"Es ist wichtig, aus dem Krisenmodus zurückzuschalten"

#AufUnsAchten

Barbara Thoma ist eine der Leiterinnen der Bahnhofsmission München.

Die Bahnhofsmission München hat erst kürzlich ihr 125-jähriges Bestehen gefeiert. Barbara Thoma ist eine der beiden Leiterinnen. Sie trifft im Job jeden Tag auf Menschen mit schweren Schicksalen, zum Beispiel auf wohnungslose oder geflüchtete Menschen. Im dritten Teil der Serie gibt sie wertvolle Tipps, wie es gelingen kann, dass die Arbeit nicht zur Belastung wird.

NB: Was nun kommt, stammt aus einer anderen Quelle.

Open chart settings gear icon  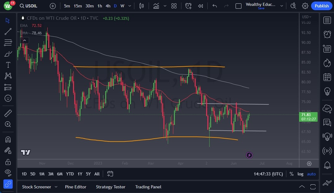click(305, 6)
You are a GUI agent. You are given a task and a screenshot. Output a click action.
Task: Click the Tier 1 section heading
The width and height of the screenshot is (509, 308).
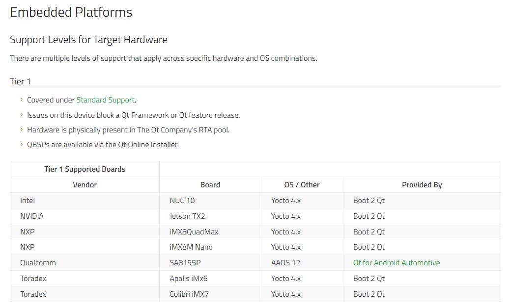(x=21, y=81)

Frau Thoma, zu Ihnen in die Bahnhofsmission kommen Menschen mit sehr unterschiedlichen und teilweise auch sehr schweren Schicksalen. Wie ist das, wenn Sie abends nach Hause gehen: Wie schalten Sie ab?

Was hilft, ist natürlich die Berufs- und Lebenserfahrung. Da habe ich früher sicher mehr mit nach Hause genommen als heute. Mir tut es zum Beispiel gut, wenn ich nach Hause laufe. Das sind so knapp drei Kilometer. Das ist gut, um abzuschalten und auch wieder auf andere Gedanken zu kommen. Ich kenne auch viele Sozialarbeiter*innen, die sagen: Abends brauche ich nicht mehr viele Kontakte. Oft möchte man nach der Arbeit nicht mehr so viel hören oder sehen. Auf der anderen Seite können Kontakte natürlich helfen, auch auf andere Gedanken zu kommen. Da muss man einfach je nach Situation schauen, was man gerade braucht.

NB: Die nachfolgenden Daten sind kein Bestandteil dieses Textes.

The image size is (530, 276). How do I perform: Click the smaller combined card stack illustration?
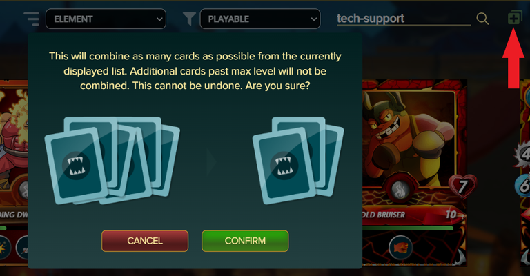coord(298,161)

Sie haben gesagt, dass sie früher mehr mit nach Hause genommen haben, als heute. Was würden Sie denn Ihrem früheren Ich rückblickend raten?

Ich würde immer empfehlen, sich auch mit denjenigen auszutauschen, die einen ähnlichen oder den gleichen Job machen. Sie verstehen, worum es geht. Im Job erleben wir oft absurde Situationen. Das können andere, die diesen Job nicht machen, oft nicht 100-prozentig nachvollziehen, weil es vielleicht verrückt klingt oder ganz weg von der Welt. Darum ist der Austausch im Team ist so wichtig. Dort trifft man auf Verständnis für diese besonderen Situationen. Der gute Kontakt im Team trägt einen letztendlich.

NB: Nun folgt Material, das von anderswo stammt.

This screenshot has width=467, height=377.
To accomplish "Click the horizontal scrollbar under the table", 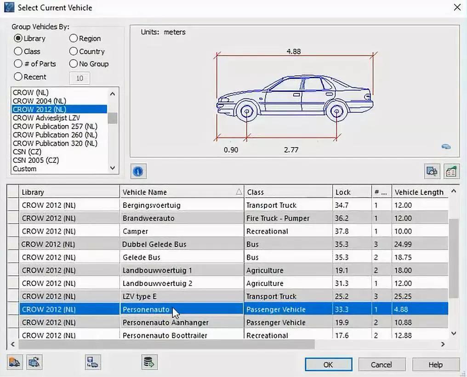I will click(166, 344).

Die Bahnhofsmission erinnert in diesem Jahr an ihre Gründung vor 125 Jahren. Das bedeutet viel Erfahrung im Umgang mit Krisen. Wie meistern Sie solche Krisen im Team?

Gerade in Krisenzeiten langt jeder einfach hin. Da ist jeder da und unterstützt, gerade auch die Ehrenamtlichen. Es ist wichtig, Maßnahmen auch im Team zu besprechen. Das galt zum Beispiel für die Maskenpflicht. Die haben wir eingeführt, bevor es überhaupt eine gesetzliche Regelung gab. Solche Regelungen werden dann viel leichter mitgetragen. In der Not sind wir da, machen jeden Tag mehr. Es ist aber auch wichtig, irgendwann wieder aus dem Krisenmodus zurückzuschalten. Wir sind als Bahnhofsmission auch ein Seismograph für gesellschaftliche Entwicklungen. Das heißt, wenn wir Probleme sehen, benennen wir sie klar. Daraus sind in der Vergangenheit schon mehrere Einrichtungen entstanden, etwa das Schiller 25, als Anlaufstelle für den Übernachtungsschutz in der Bayernkaserne und Beratungsstelle für wohnungslose Menschen aus der EU.